This 2026 report is based on data from more than 130 scientific academies and international scientific unions, alongside a survey of nearly 600 scientists. It was produced by the International Science Council, the InterAcademy Partnership and the Standing Committee for Gender Equality in Science, and follows studies in 2015 and 2020. I was one of the authors of the 2026 report, with Léa Nacache and Catherine Jami.

National science academies illustrate the scale of the gender gap. In 2025, women represented on average 19% of members of these bodies. That is an improvement from the results of the two previous studies – 12% in 2015 and 16% in 2020. But it still falls well below their presence in the wider research community. And the global average masks sharp disparities: in some academies, women account for fewer than 5% of members; in others, they approach 40%.

The task of international scientific unions is to help develop and structure their discipline, organise global congresses and award prizes. These unions show a somewhat different pattern from academies. On average, women now hold 40% of leadership positions in the international unions that were surveyed. But here, too, progress is uneven. Long-standing disciplinary inequalities remain, particularly for the most prestigious scientific awards.

Our report looks at the reasons for these patterns, how institutions operate in practice, and how change could be achieved.

The findings matter because scientific academies and unions play a significant role in the governance of science. Persistent gender imbalances in these bodies, therefore, raise questions not only of fairness, but of legitimacy and effectiveness. The legitimacy of science depends in part on whether its institutions reflect the diversity of the scientific community. And legitimacy is important in a context of global challenges – from climate change to pandemics – where public trust in science is fragile.

Beyond pipeline effects

Gender disparities in scientific leadership are often explained as a lagging effect: if fewer women entered certain fields decades ago, fewer will now be in senior positions or eligible for nominations in academies or for scientific prizes. Pipeline dynamics do play a role, as do traditional disciplinary gaps. But they do not explain the full picture.

Most scientific organisations report formally open and merit-based nomination, election and awarding procedures. Yet, the data show that women are consistently underrepresented in nomination pools relative to their presence among eligible scientists.

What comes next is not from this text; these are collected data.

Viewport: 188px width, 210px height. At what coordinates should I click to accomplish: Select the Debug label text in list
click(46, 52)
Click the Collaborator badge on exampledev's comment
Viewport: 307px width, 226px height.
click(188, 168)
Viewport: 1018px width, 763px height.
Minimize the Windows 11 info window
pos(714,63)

Our analysis points to the importance of institutional processes. Who is eligible to nominate? How are suitable candidates identified? How transparent are the nomination criteria? How much weight is given to informal reputation and networks?

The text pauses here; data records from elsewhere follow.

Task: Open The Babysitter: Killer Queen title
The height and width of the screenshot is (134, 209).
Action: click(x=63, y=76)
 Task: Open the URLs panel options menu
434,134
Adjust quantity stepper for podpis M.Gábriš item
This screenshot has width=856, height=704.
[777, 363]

In 90% of the academies surveyed, nomination relies on existing members. In contexts where membership is already predominantly male, such procedures seem to perpetuate existing imbalances. Even in the absence of explicit discrimination, informal sponsorship networks and patterns of professional visibility influence who is put forward. Evaluation of who would make a good nominee is therefore shaped by social and institutional dynamics, and not solely by individual achievement and merit.

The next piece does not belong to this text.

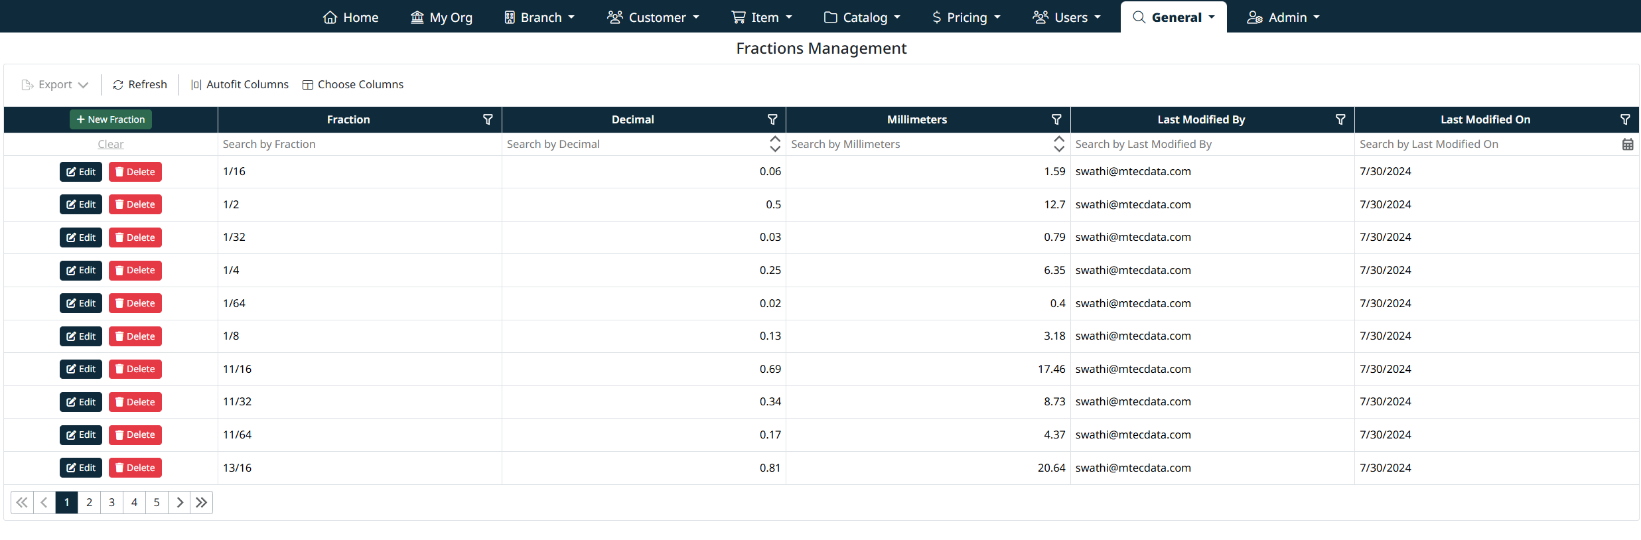Delete the 1/16 fraction row

[x=135, y=172]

Our survey of the gender equality initiatives in place showed that encouragement and awareness-raising practices alone have had limited impact. They need to be accompanied by structural reforms. In most organisations, gender equality measures lack dedicated structures, formal mandates, budgets or monitoring mechanisms.

Participation without equal progression

The quantitative findings were complemented by survey responses from individual scientists active in scientific organisations. These provided insight into how the structural patterns operate in practice.

Women who join scientific organisations report participating at levels comparable to men. They serve on committees, attend meetings and contribute to activities. But we found that this engagement does not translate into equivalent progression or recognition.

Women are three times more likely than men to report barriers to advancement within their scientific organisation. Women are 4.5 times more likely than men to report missing important events due to care responsibilities. And when they are able to attend, they are six times more likely to report not feeling they can participate to the levels of men.

Women are 2.5 times more likely than men to report experiences of harassment or microaggressions in their activities within scientific organisations. They also express lower levels of trust in the transparency of selection processes and in mechanisms to report and address misconduct.

Qualitative interviews documented strategies that women develop to navigate these environments. They include building women-only networks, investing in international engagement to escape restrictive local cultures, or collectively advocating for change. These strategies appear to be effective and organisations should encourage them.

From diagnosis to change

The report does not argue for a single model or fixed targets applicable everywhere. Scientific organisations vary widely. However, the evidence and case studies featured in the report point to a set of key institutional levers that can make a difference.

To take an example, in academies where formal rules and structures have been revised, improvements in women’s representation have been more sustained. Such good practices need to be systematically identified and generalised.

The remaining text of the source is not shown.